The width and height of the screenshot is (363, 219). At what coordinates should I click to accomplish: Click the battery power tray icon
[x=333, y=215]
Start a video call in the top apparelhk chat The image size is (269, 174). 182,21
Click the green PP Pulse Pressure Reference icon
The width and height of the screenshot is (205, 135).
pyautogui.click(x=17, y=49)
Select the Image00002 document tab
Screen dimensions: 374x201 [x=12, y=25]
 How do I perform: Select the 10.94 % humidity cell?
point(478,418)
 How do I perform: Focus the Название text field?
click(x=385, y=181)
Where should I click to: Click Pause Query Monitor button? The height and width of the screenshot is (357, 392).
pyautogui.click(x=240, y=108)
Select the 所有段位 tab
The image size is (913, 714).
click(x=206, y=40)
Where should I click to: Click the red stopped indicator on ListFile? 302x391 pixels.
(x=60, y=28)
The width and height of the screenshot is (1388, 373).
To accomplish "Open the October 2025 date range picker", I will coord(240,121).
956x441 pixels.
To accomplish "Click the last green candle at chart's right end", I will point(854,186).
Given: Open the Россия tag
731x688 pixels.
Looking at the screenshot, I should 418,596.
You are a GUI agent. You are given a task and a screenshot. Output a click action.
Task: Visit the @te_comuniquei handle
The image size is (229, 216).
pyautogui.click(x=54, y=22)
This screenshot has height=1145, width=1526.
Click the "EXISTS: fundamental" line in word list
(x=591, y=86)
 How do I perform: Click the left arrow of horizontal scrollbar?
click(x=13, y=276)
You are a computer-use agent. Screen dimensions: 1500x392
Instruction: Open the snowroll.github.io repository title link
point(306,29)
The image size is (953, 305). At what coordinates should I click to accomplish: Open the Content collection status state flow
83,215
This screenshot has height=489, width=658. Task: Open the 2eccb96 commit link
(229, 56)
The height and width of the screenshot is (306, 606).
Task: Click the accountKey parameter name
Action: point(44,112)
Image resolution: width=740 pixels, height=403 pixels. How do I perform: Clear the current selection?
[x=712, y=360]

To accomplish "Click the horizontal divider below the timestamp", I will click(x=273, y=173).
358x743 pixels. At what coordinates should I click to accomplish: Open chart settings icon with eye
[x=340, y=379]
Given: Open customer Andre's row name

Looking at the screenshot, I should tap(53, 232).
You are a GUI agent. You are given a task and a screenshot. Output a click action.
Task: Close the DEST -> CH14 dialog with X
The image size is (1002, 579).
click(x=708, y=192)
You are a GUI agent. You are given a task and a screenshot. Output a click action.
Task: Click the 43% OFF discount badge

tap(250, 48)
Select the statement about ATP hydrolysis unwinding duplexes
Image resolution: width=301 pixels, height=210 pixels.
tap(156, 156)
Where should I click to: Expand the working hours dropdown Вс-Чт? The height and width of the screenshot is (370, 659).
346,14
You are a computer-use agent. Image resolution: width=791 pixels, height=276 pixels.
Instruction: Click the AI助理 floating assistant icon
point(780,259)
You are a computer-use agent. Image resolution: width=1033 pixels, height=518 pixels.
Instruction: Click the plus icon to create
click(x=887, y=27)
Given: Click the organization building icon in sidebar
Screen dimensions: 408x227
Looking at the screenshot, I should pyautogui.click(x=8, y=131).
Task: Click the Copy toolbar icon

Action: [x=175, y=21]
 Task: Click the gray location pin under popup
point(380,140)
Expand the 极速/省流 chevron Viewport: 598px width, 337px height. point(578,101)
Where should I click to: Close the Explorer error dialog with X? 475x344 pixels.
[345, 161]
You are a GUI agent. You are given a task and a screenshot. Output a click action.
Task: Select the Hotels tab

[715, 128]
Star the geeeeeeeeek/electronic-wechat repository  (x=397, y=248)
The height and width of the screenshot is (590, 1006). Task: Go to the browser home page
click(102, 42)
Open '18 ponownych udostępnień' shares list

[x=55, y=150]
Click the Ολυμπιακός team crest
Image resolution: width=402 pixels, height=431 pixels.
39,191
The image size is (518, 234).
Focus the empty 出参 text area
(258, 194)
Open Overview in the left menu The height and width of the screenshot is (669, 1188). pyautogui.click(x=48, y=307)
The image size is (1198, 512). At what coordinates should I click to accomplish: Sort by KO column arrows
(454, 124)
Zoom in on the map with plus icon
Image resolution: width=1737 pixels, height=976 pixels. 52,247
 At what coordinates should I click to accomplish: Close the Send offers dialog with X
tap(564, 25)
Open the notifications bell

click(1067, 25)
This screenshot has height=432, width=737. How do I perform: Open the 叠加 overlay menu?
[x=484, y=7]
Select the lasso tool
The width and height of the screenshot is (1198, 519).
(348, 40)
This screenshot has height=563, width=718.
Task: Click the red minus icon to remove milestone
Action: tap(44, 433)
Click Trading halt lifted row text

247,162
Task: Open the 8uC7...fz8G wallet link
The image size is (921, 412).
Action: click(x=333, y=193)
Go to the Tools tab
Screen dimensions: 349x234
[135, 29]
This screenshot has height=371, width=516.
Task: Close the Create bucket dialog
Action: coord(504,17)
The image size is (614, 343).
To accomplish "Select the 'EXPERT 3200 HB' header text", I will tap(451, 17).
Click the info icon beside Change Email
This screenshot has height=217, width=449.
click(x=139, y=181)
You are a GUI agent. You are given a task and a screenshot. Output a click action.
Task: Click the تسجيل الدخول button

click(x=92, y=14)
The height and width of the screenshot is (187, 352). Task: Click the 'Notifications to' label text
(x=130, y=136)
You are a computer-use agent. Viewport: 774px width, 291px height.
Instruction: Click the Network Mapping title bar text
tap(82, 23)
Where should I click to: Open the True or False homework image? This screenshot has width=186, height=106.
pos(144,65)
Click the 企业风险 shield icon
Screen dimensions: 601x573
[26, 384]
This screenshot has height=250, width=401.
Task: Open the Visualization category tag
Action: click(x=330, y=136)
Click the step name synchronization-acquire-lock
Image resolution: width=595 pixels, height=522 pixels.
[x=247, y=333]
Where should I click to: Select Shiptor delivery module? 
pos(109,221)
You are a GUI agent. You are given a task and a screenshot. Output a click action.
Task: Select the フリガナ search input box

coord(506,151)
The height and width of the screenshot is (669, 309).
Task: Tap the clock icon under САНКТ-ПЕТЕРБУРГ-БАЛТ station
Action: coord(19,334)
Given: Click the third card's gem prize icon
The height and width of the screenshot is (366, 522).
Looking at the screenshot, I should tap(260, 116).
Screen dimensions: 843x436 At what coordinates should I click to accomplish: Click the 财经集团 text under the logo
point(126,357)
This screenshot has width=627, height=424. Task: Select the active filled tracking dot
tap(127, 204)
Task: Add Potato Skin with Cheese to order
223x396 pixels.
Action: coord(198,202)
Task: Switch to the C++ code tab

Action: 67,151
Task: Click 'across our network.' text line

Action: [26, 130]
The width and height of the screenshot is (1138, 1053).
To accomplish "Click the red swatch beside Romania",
★ ★ ★ ★ ★
(What you have to do):
Across the records above, return every line that contains the word "Viewport".

(Task response):
Expand the 极速/省流 chevron Viewport: 598px width, 337px height. point(578,101)
You are a computer-use agent. Viewport: 774px width, 291px height.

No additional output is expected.